BEGIN Source information

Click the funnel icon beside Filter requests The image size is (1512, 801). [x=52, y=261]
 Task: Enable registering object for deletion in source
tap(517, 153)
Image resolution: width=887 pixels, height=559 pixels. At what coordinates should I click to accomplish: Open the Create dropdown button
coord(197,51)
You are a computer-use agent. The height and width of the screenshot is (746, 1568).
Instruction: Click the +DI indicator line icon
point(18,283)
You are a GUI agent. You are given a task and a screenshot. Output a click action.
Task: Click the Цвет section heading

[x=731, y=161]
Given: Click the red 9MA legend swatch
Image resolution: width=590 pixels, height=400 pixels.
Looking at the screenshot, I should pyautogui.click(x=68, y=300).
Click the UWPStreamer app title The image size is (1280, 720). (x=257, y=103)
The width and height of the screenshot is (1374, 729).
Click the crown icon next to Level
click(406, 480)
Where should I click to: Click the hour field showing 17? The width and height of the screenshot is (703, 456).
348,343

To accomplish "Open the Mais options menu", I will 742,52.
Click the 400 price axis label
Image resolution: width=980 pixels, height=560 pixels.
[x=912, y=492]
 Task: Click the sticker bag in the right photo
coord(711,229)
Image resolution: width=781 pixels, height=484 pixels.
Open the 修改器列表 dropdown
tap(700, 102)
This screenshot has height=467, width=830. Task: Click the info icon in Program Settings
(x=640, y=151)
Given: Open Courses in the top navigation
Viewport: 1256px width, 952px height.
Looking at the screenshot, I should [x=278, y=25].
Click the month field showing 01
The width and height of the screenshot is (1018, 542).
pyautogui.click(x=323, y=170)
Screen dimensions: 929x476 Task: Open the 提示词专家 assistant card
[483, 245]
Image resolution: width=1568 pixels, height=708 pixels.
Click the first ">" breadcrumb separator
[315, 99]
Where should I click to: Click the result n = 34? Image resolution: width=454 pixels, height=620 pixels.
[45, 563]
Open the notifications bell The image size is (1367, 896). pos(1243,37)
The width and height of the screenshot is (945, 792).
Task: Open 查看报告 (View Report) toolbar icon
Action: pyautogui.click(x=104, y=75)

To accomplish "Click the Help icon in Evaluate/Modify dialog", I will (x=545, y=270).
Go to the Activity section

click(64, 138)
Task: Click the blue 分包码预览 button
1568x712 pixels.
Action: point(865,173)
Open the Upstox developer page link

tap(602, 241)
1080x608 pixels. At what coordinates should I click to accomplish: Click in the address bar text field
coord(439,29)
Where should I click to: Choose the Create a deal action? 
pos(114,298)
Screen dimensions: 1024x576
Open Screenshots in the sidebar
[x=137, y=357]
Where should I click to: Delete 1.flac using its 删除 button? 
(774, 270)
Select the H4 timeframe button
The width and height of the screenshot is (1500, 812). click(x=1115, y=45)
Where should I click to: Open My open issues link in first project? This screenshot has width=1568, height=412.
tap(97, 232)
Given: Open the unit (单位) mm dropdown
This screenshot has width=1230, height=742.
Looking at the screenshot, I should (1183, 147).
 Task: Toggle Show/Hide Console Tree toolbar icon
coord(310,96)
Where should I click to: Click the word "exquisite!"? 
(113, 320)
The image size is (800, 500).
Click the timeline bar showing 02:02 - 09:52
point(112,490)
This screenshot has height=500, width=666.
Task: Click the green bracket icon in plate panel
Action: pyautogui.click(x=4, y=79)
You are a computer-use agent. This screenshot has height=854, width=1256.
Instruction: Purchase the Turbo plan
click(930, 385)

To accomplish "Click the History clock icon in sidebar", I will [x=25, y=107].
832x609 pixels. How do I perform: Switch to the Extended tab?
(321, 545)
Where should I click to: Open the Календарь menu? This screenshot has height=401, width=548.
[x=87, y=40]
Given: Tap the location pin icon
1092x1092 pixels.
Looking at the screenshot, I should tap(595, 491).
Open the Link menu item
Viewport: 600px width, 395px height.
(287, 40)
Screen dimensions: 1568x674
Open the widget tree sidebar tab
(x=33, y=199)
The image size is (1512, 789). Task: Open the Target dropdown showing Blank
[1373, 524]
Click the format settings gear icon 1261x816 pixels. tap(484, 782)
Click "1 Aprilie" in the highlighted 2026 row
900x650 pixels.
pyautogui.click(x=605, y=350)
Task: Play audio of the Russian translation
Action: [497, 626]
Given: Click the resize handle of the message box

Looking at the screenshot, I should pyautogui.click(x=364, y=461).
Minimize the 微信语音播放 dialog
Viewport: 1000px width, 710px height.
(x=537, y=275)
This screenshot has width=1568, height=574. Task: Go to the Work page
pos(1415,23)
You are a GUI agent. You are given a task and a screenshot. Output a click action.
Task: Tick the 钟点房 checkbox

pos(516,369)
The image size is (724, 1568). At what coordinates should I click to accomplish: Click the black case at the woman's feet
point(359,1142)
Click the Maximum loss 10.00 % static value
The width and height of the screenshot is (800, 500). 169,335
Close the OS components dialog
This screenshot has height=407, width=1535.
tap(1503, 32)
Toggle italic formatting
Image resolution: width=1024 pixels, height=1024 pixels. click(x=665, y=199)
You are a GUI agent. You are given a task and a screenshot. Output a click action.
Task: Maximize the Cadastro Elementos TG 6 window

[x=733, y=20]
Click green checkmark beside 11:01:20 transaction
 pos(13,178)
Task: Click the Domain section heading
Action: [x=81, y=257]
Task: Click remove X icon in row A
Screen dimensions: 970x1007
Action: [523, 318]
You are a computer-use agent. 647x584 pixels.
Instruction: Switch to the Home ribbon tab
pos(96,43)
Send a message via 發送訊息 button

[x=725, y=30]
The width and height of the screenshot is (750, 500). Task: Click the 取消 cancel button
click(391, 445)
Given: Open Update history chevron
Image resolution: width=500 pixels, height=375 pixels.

END Source information

Exercise objective -> Nothing should be left out or altered, so reproduce the whole listing.

Finished exercise ->
Click the funnel icon beside Filter requests The image size is (1512, 801). [x=52, y=261]
 Task: Enable registering object for deletion in source
tap(517, 153)
Image resolution: width=887 pixels, height=559 pixels. At what coordinates should I click to accomplish: Open the Create dropdown button
coord(197,51)
You are a computer-use agent. The height and width of the screenshot is (746, 1568).
Instruction: Click the +DI indicator line icon
point(18,283)
You are a GUI agent. You are given a task and a screenshot. Output a click action.
Task: Click the Цвет section heading

[x=731, y=161]
Given: Click the red 9MA legend swatch
Image resolution: width=590 pixels, height=400 pixels.
Looking at the screenshot, I should pyautogui.click(x=68, y=300).
Click the UWPStreamer app title The image size is (1280, 720). (x=257, y=103)
The width and height of the screenshot is (1374, 729).
Click the crown icon next to Level
click(406, 480)
Where should I click to: Click the hour field showing 17? The width and height of the screenshot is (703, 456).
348,343

To accomplish "Open the Mais options menu", I will 742,52.
Click the 400 price axis label
Image resolution: width=980 pixels, height=560 pixels.
[x=912, y=492]
 Task: Click the sticker bag in the right photo
coord(711,229)
Image resolution: width=781 pixels, height=484 pixels.
Open the 修改器列表 dropdown
tap(700, 102)
This screenshot has height=467, width=830. Task: Click the info icon in Program Settings
(x=640, y=151)
Given: Open Courses in the top navigation
Viewport: 1256px width, 952px height.
Looking at the screenshot, I should [x=278, y=25].
Click the month field showing 01
The width and height of the screenshot is (1018, 542).
pyautogui.click(x=323, y=170)
Screen dimensions: 929x476 Task: Open the 提示词专家 assistant card
[483, 245]
Image resolution: width=1568 pixels, height=708 pixels.
Click the first ">" breadcrumb separator
[315, 99]
Where should I click to: Click the result n = 34? Image resolution: width=454 pixels, height=620 pixels.
[45, 563]
Open the notifications bell The image size is (1367, 896). pos(1243,37)
The width and height of the screenshot is (945, 792).
Task: Open 查看报告 (View Report) toolbar icon
Action: pyautogui.click(x=104, y=75)

To accomplish "Click the Help icon in Evaluate/Modify dialog", I will (x=545, y=270).
Go to the Activity section

click(64, 138)
Task: Click the blue 分包码预览 button
1568x712 pixels.
Action: point(865,173)
Open the Upstox developer page link

tap(602, 241)
1080x608 pixels. At what coordinates should I click to accomplish: Click in the address bar text field
coord(439,29)
Where should I click to: Choose the Create a deal action? 
pos(114,298)
Screen dimensions: 1024x576
Open Screenshots in the sidebar
[x=137, y=357]
Where should I click to: Delete 1.flac using its 删除 button? 
(774, 270)
Select the H4 timeframe button
The width and height of the screenshot is (1500, 812). click(x=1115, y=45)
Where should I click to: Open My open issues link in first project? This screenshot has width=1568, height=412.
tap(97, 232)
Given: Open the unit (单位) mm dropdown
This screenshot has width=1230, height=742.
Looking at the screenshot, I should (1183, 147).
 Task: Toggle Show/Hide Console Tree toolbar icon
coord(310,96)
Where should I click to: Click the word "exquisite!"? 
(113, 320)
The image size is (800, 500).
Click the timeline bar showing 02:02 - 09:52
point(112,490)
This screenshot has height=500, width=666.
Task: Click the green bracket icon in plate panel
Action: pyautogui.click(x=4, y=79)
You are a computer-use agent. This screenshot has height=854, width=1256.
Instruction: Purchase the Turbo plan
click(930, 385)

To accomplish "Click the History clock icon in sidebar", I will [x=25, y=107].
832x609 pixels. How do I perform: Switch to the Extended tab?
(321, 545)
Where should I click to: Open the Календарь menu? This screenshot has height=401, width=548.
[x=87, y=40]
Given: Tap the location pin icon
1092x1092 pixels.
Looking at the screenshot, I should tap(595, 491).
Open the Link menu item
Viewport: 600px width, 395px height.
(287, 40)
Screen dimensions: 1568x674
Open the widget tree sidebar tab
(x=33, y=199)
The image size is (1512, 789). Task: Open the Target dropdown showing Blank
[1373, 524]
Click the format settings gear icon 1261x816 pixels. tap(484, 782)
Click "1 Aprilie" in the highlighted 2026 row
900x650 pixels.
pyautogui.click(x=605, y=350)
Task: Play audio of the Russian translation
Action: [497, 626]
Given: Click the resize handle of the message box

Looking at the screenshot, I should pyautogui.click(x=364, y=461).
Minimize the 微信语音播放 dialog
Viewport: 1000px width, 710px height.
(x=537, y=275)
This screenshot has width=1568, height=574. Task: Go to the Work page
pos(1415,23)
You are a GUI agent. You are given a task and a screenshot. Output a click action.
Task: Tick the 钟点房 checkbox

pos(516,369)
The image size is (724, 1568). At what coordinates should I click to accomplish: Click the black case at the woman's feet
point(359,1142)
Click the Maximum loss 10.00 % static value
The width and height of the screenshot is (800, 500). 169,335
Close the OS components dialog
This screenshot has height=407, width=1535.
tap(1503, 32)
Toggle italic formatting
Image resolution: width=1024 pixels, height=1024 pixels. click(x=665, y=199)
You are a GUI agent. You are given a task and a screenshot. Output a click action.
Task: Maximize the Cadastro Elementos TG 6 window

[x=733, y=20]
Click green checkmark beside 11:01:20 transaction
 pos(13,178)
Task: Click the Domain section heading
Action: [x=81, y=257]
Task: Click remove X icon in row A
Screen dimensions: 970x1007
Action: [523, 318]
You are a computer-use agent. 647x584 pixels.
Instruction: Switch to the Home ribbon tab
pos(96,43)
Send a message via 發送訊息 button

[x=725, y=30]
The width and height of the screenshot is (750, 500). Task: Click the 取消 cancel button
click(391, 445)
Given: Open Update history chevron
Image resolution: width=500 pixels, height=375 pixels.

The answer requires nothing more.